I don't see what risk has to do with anything. I'll choose what risks I take. Those choices might leave me buying someone else's book. There are many authors to choose from.


----------



## anne_holly (Jun 5, 2011)

With the exception of the HP series, I don't read series until they are all written and released, so I can read them on my own schedule. If I forget about them before then, then I saved myself the time and money buying something I was only lukewarm on. If they are good, they'll be around.

If each book isn't able to stand alone, I don't want to bother with it. The HP series was perfect this way, in my opinion - a grand story arch across all the books, but each installment had a specific little quest that had a beginning, middle and an end. 

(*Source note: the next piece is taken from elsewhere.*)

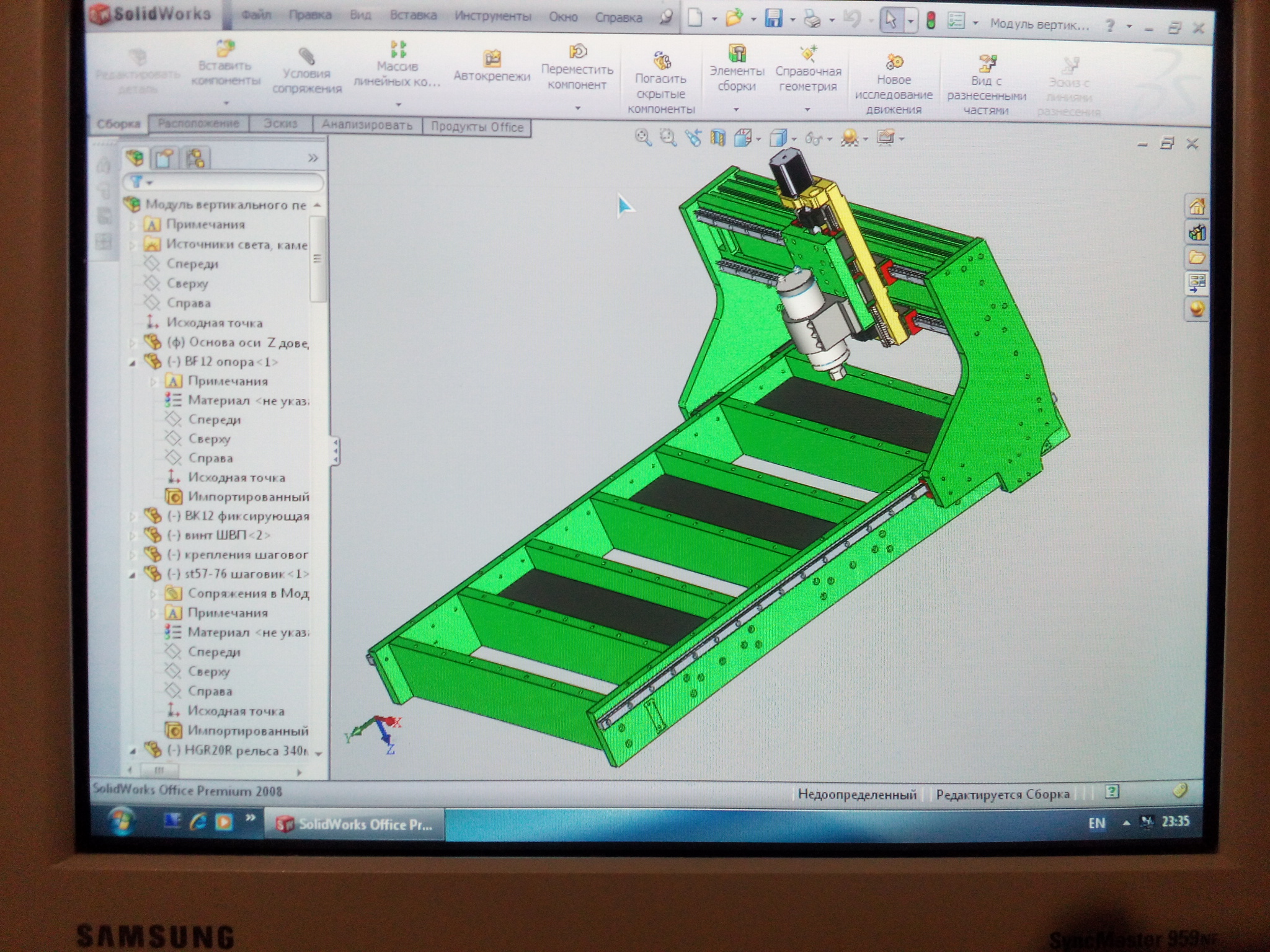Screen dimensions: 1270x952
Task: Click Новое исследование движения icon
Action: 894,63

Though, I am not a huge fan of series, and I admit I don't go out of my way to buy/read them.


----------



## LaraAmber (Feb 24, 2009)

Seleya said:


> A four-volume series is a tetralogy.


That's a four volume series. I want a word that means a "four volume trilogy". It would only apply to series where it was meant to be a trilogy but ended up being four volumes.


----------



## theraven (Dec 30, 2009)

_1.It dampens enthusiasm (other readers, the writer, etc.) and lowers dedication to finishing the series (on both ends)._

If other readers like cliff-hangers, I don't see how someone mentioning their dislike will stop someone from reading a book containing elements that they do like. I don't like cliff-hangers, especially ones where book 1 is ended in a way to force me to buy book 2 so I can know what happens with the main plot, I no longer care and feel 'cheated' and as if sales and not the story is the main focus of the book. Dedication for finishing the series has to come from within the writer. Yes, there will be events that make it harder for time and energy to be devoted to the book, but the desire has to come from the writer wanting to write it not from readers having to only say positive things because of the fear a writer won't finish the series.

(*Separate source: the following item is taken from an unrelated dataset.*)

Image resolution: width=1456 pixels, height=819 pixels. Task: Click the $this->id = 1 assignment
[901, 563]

_2.It shows ignorance about the writing process. Writers have to take time to make sure their series is completed well. (Andrea's note: unless they've finished all the books before putting them out.)._

Readers read. Writers write. Readers don't have to know about the process to read a book and enjoy it. Heck, I've had my views on some clubs and organizations, and even the fun in a few hobbies, ruined once I knew about or took into consideration the 'process' when I was trying to just enjoy.

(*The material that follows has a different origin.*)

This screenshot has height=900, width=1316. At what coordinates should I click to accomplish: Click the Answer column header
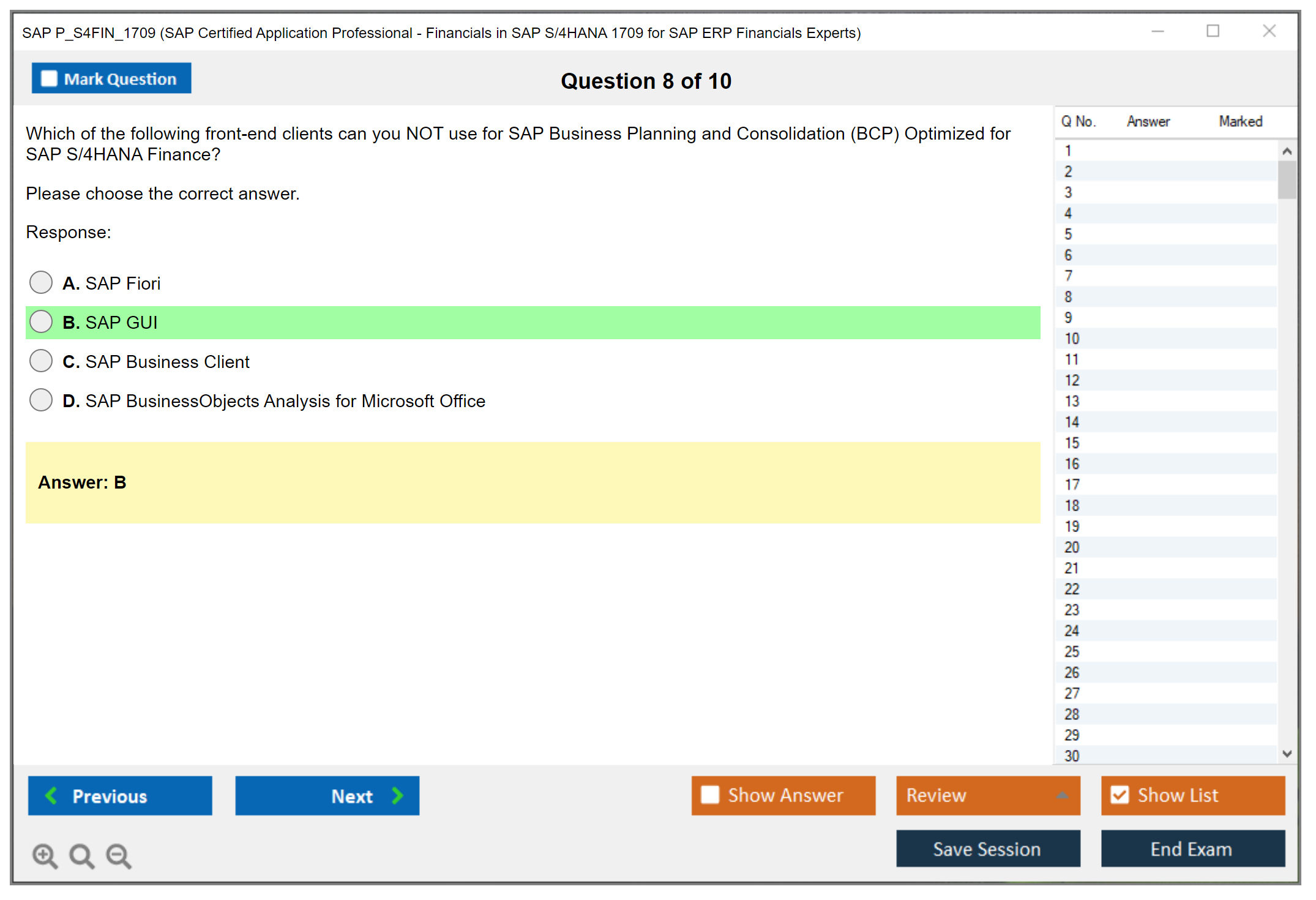pyautogui.click(x=1148, y=122)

_3.It's good for us to have to wait. Even if only a couple of days-instant gratification is all the rage now. Back in the day, books were serialized. That's a heck of a lot more waiting.

When books were serialized, readers usually knew the story would be finished. I don't know if a writer is going to finish a series, or if enough people will buy the book for the publisher to continue with the series. And with a book, we're usually not talking a couple of days but months or even a year.

4.Fiction is a risk. It's a risk to write, to publish and to read.

Exactly, it's a risk. The writer is taking a risk that readers will enjoy and appreciate a cliff-hanger ending. If a writer is okay with that then write the cliff-hanger, just because a certain tecnhique is used in a book doesn't mean the reader has to enjoy it ... or be quiet about it if they don't._


----------



## purplepen79 (May 6, 2010)

Reading involves a significant investment of time. As a reader, once I'm invested in the storyline, I'm willing to spend hours, days reading a series because I love the characters and want to see what happens to them. So I'm usually willing to wait a few years between books in a series. That said, I wish more authors regarded their multivolume works as JRR Tolkien regarded _The Lord of the Rings_. He saw it as an ongoing story that wasn't complete until the final page of the last book was written. He initially wanted to publish the whole thing as one book--his publisher is the one who split it into three volumes.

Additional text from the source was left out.